Give the number of lines in the data below where the string "computer" occurs, and nothing else.

-=-=-

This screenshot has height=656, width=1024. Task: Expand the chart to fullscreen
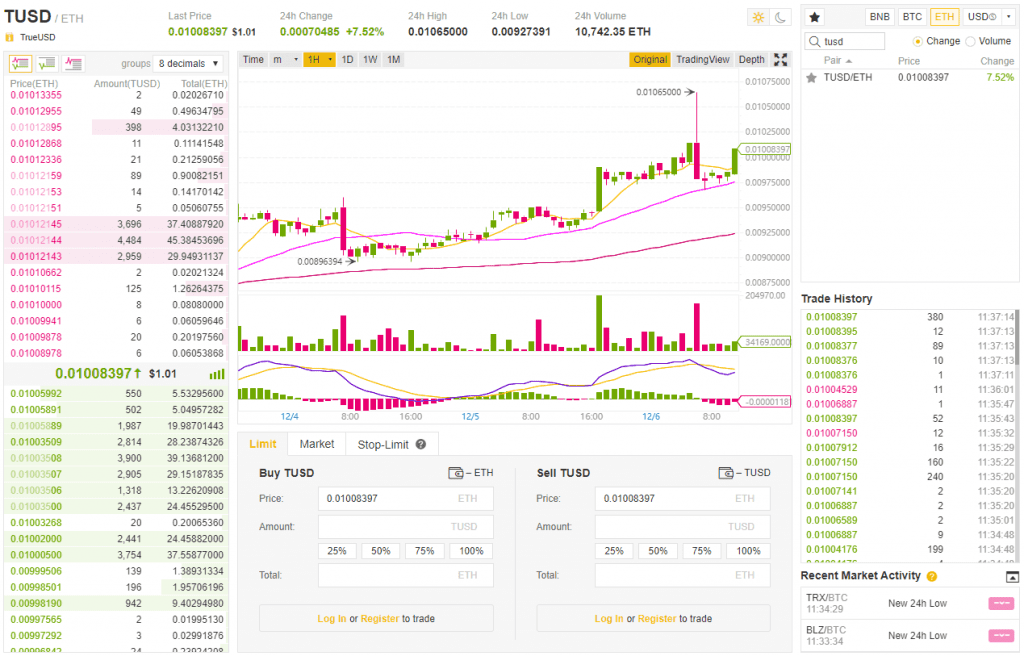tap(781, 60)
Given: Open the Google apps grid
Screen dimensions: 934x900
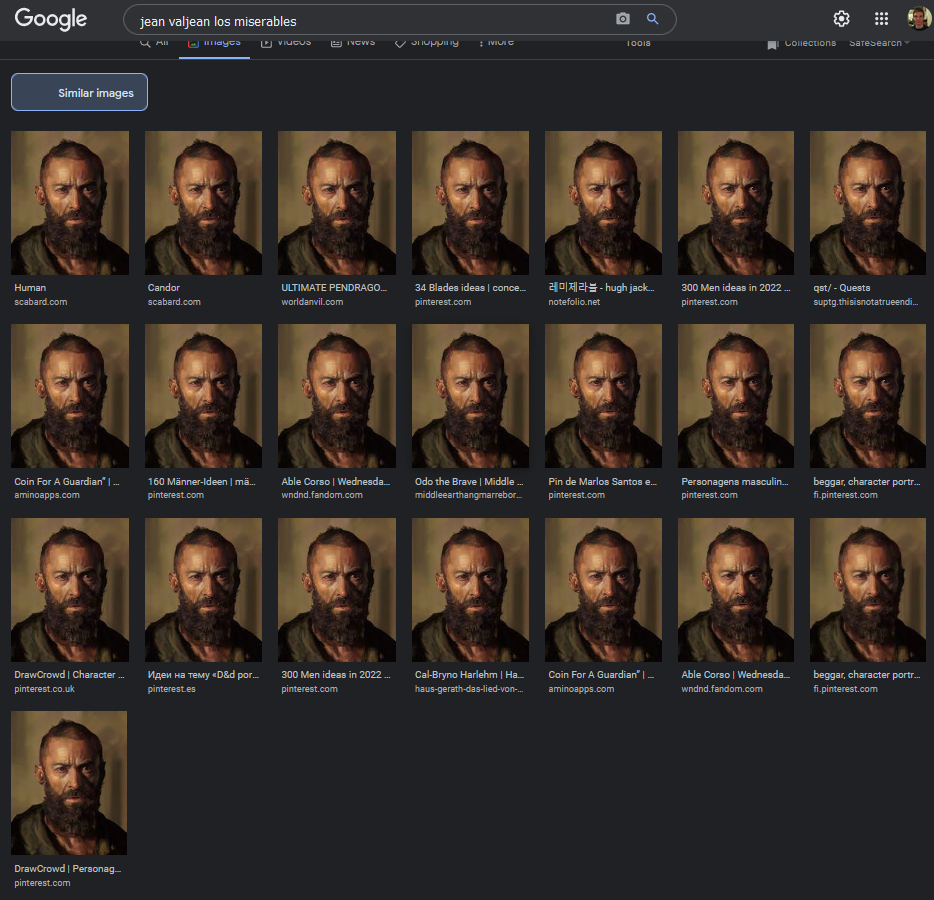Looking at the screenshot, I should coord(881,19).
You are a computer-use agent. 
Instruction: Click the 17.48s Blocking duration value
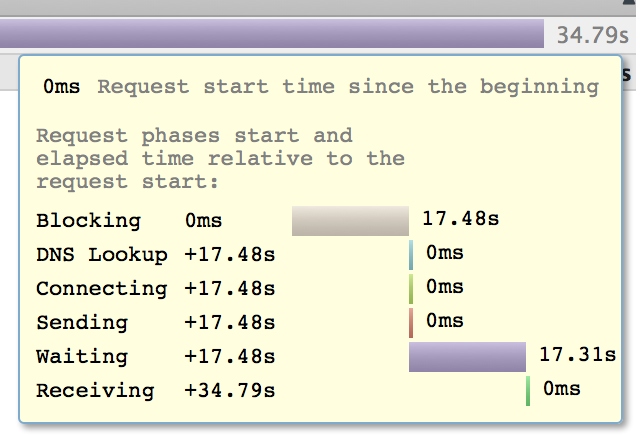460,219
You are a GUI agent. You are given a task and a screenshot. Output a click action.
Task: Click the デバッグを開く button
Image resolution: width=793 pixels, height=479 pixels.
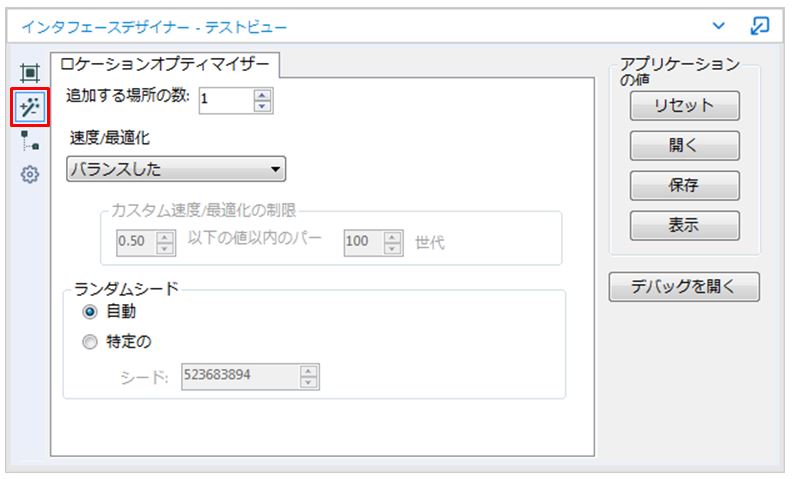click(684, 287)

-=-=-

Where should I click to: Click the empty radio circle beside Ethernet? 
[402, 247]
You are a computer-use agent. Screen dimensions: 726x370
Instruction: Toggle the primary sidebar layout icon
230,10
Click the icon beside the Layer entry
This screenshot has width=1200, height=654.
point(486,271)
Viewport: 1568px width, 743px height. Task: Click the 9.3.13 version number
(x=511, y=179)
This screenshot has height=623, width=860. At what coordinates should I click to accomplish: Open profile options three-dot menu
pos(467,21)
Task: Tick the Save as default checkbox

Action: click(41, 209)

-=-=-

= Output =
2